NM: Well the fact that it has a time signature that isn't that sort of steady, throbbing, slow four that virtually every other song we've done has.

TV: And it's in seven?

NM: It's in sevens, yeah.

TV: Sevens, just checking. A lot of people - including me - don't understand that and maybe that's one of the subconscious catches about it -

NM: Oh, I'm sure -

TV: To the audience.

NM: But it's certainly....I'll tell you what, it's a hell of a challenge if you watch people trying to dance to it.

TV: But the Americans always wanted to dance to it, didn't they? (strange American accent alert) Hey, this was a funky new dance record!

NM: (laughing) Well, I think they'd be....as I say....well, try it one day.
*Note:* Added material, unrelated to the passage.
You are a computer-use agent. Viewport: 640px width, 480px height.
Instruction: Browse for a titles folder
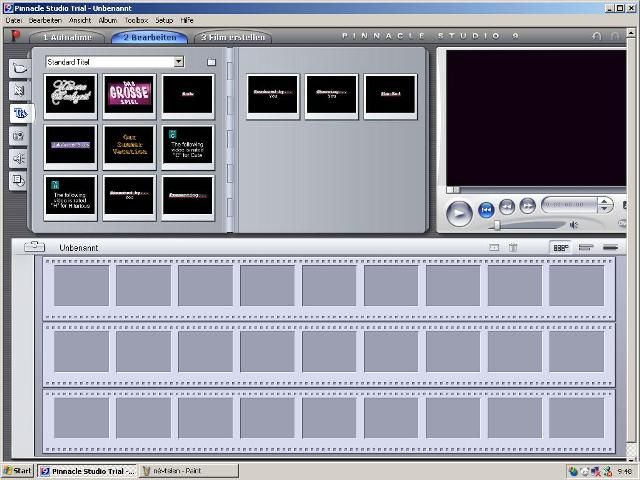[x=211, y=62]
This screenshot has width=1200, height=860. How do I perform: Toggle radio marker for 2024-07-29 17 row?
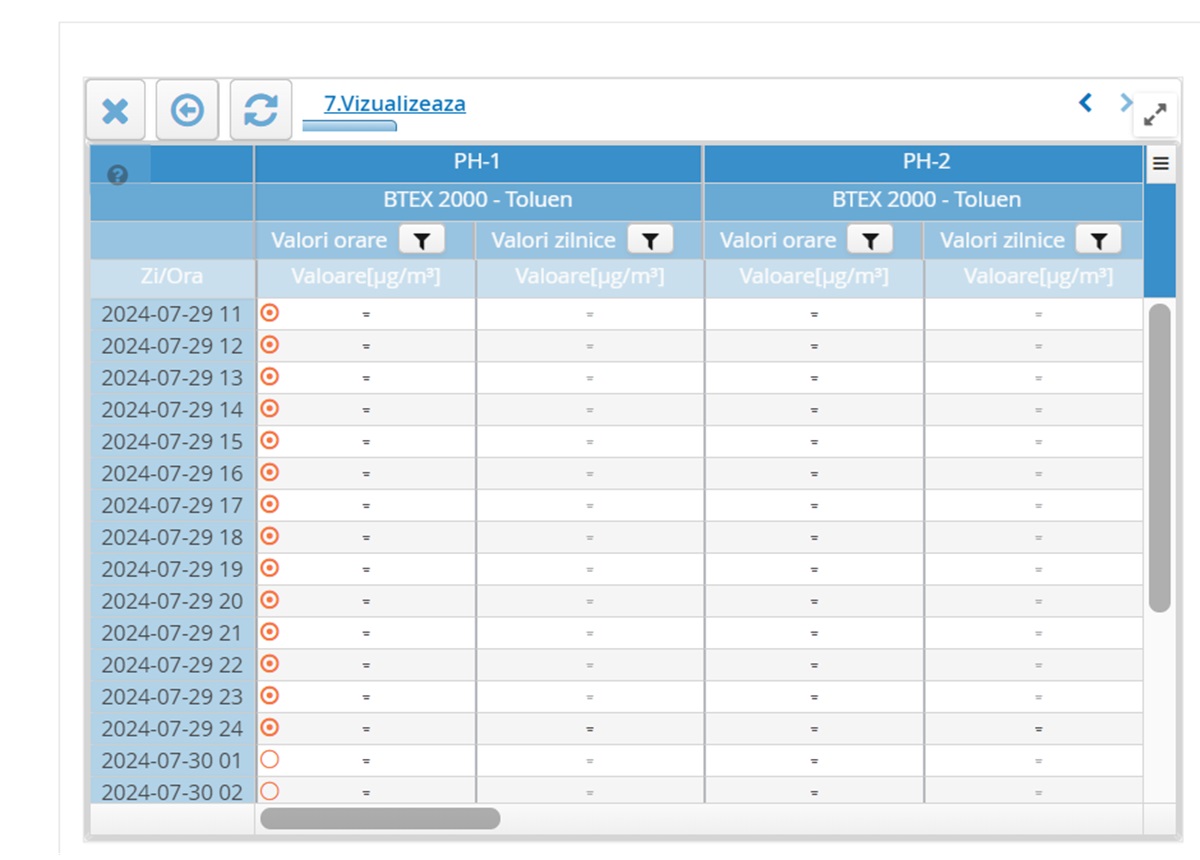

TV: Me? (laughs) I don't think so! Let's play this track here. The Friday Rock Show, Take It Back, the Floyd.

(Clip of TIB)

TV: You going to go back on the road in the near future?

NM: No plans at the moment....certainly not in the near future (laughs).

TV: You say that with sort of relief!

NM: I know....I....I....I have to say I like touring, and I like playing, I think that's the main....but I'd be very loathe to go back on the road without new music. I think it's um....as soon as you do that, you're a nostalgia band, and I think it's something that's probably good for the soul. When you take new music on the road, initially the audience are deeply disappointed, they're all going "yeah, yeah, give us the old stuff", but by the time we tour again that has become the old stuff, and it sits quite comfortably in the sort of library of material.

TV: So I guess that's basically a no! (laughs)

NM: It's a no at the moment certainly, 'cos we've got no new music.

TV: Might it be fair to say that in the history of the Floyd, somewhere along the line, it ended in tears?

NM: Wh....the story? The whole story, or the....

TV: The relationships, between yourself, Roger Waters and ....and the....the human side, has that hurt?

NM: Yes, but I think the world is fooling itself if it thinks that rock bands are made up of lovable mop - tops who really get on....I mean too many people have seen "Help!", is perhaps the trouble, um....it is....um....it is a stressful occupation's not what I mean, the problem is you have these little sort of power struggles going on, you have people who set off on an enterprise, with very similar ideas on what they want to do, and what happens is success particularly changes it, and everyone starts rethinking what they want to do, or how....or you realize it's not everyone wanting to do that, one's wanting to do that....and ....it's inevitable, it ends in tears. What one always hopes for and admires are people who can make those breaks in a more civilized way.

TV: So it's safe to say there won't be a revival of the original line-up of Pink Floyd?

NM: Who knows, but....it's not....um....but I wouldn't hold your breath!

TV: One final question I'd like to ask you....when you go into the studio, do you like crusts now?

NM: (puzzled) What?

TV: Watch this.

(Clip of pie bit from Pompeii)

TV: In those days you didn't like crusts, now do you like crusts?

NM: I've matured a lot, I think, since those days. Now I don't make the fuss.

TV: Or wear the mustache.

NM: Or wear the mustache! (laughs) Well the crumbs you see, all get stuck in it.

TV: Absolutely.

NM: You probably remember that as well.

TV: I do, I do....and the soup. (coughs) And everything else as well. Nick Mason, thank you very much indeed.

NM: Thank you.

TV: I do appreciate your time. Comfortably Numb.